ENUNCIADO -
Reescreva o trecho da crônica que vai de "As relações entre" até "e ao presente.", trocando "revista" por "publicação".

TEXTO DE APOIO -
+++++

As relações entre a batata protestante e a vacina comunista
Alguns consideram os cronistas com certa queda pela loucura, outros consideram que eles são capazes de descobrir as relações mais curiosas entre as diferenças e conseguir escrever um texto que unifique o que, na aparência, seria impossível. Sou, marcadamente, cronista e tenho influência antiga. Aos 9 anos de idade, já com dois anos de alfabetização, lia duas crônicas que eram publicadas na revista O Cruzeiro. Abria a revista e lia a última página, onde estava a crônica de Raquel de Queiroz; depois, procurava pelo miolo da revista e lia a crônica de Rubem Braga. Aí está a influência primeira na minha vida de escritor. O sarcasmo que me acompanha e me ajuda em muitas ocasiões, está no DNA. Esta crônica é sarcástica. No entanto, quanto aos fatos históricos, ela é fiel ao passado e ao presente.

+++++

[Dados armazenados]
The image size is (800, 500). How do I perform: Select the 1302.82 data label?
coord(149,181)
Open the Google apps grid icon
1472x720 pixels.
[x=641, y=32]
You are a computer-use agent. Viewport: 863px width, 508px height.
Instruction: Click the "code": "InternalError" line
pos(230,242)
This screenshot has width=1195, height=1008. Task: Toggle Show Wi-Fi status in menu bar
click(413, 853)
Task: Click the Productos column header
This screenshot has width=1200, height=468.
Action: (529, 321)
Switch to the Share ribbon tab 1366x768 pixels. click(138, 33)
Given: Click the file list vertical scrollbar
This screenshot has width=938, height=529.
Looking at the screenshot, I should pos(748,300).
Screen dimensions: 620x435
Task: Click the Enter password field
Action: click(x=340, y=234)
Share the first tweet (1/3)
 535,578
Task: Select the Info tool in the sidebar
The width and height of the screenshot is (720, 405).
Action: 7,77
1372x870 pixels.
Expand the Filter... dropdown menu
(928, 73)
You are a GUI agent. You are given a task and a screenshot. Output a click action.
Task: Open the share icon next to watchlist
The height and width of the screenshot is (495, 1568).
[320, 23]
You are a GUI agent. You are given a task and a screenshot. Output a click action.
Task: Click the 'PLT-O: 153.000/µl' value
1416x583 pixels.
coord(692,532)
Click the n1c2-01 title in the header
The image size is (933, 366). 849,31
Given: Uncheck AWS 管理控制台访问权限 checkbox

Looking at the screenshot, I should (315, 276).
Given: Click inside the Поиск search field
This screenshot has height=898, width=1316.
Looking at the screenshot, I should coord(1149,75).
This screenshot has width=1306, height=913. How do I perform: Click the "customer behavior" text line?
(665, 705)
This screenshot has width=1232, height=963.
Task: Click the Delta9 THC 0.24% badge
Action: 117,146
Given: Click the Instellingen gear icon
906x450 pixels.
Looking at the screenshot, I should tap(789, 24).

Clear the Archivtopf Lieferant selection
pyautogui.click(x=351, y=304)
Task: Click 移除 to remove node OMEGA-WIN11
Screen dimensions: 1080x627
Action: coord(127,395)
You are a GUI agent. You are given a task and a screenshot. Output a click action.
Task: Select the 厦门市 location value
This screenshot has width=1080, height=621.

+++++

RESPOSTA -
As relações entre a batata protestante e a vacina comunista
Alguns consideram os cronistas com certa queda pela loucura, outros consideram que eles são capazes de descobrir as relações mais curiosas entre as diferenças e conseguir escrever um texto que unifique o que, na aparência, seria impossível. Sou, marcadamente, cronista e tenho influência antiga. Aos 9 anos de idade, já com dois anos de alfabetização, lia duas crônicas que eram publicadas na publicação O Cruzeiro. Abria a publicação e lia a última página, onde estava a crônica de Raquel de Queiroz; depois, procurava pelo miolo da publicação e lia a crônica de Rubem Braga. Aí está a influência primeira na minha vida de escritor. O sarcasmo que me acompanha e me ajuda em muitas ocasiões, está no DNA. Esta crônica é sarcástica. No entanto, quanto aos fatos históricos, ela é fiel ao passado e ao presente.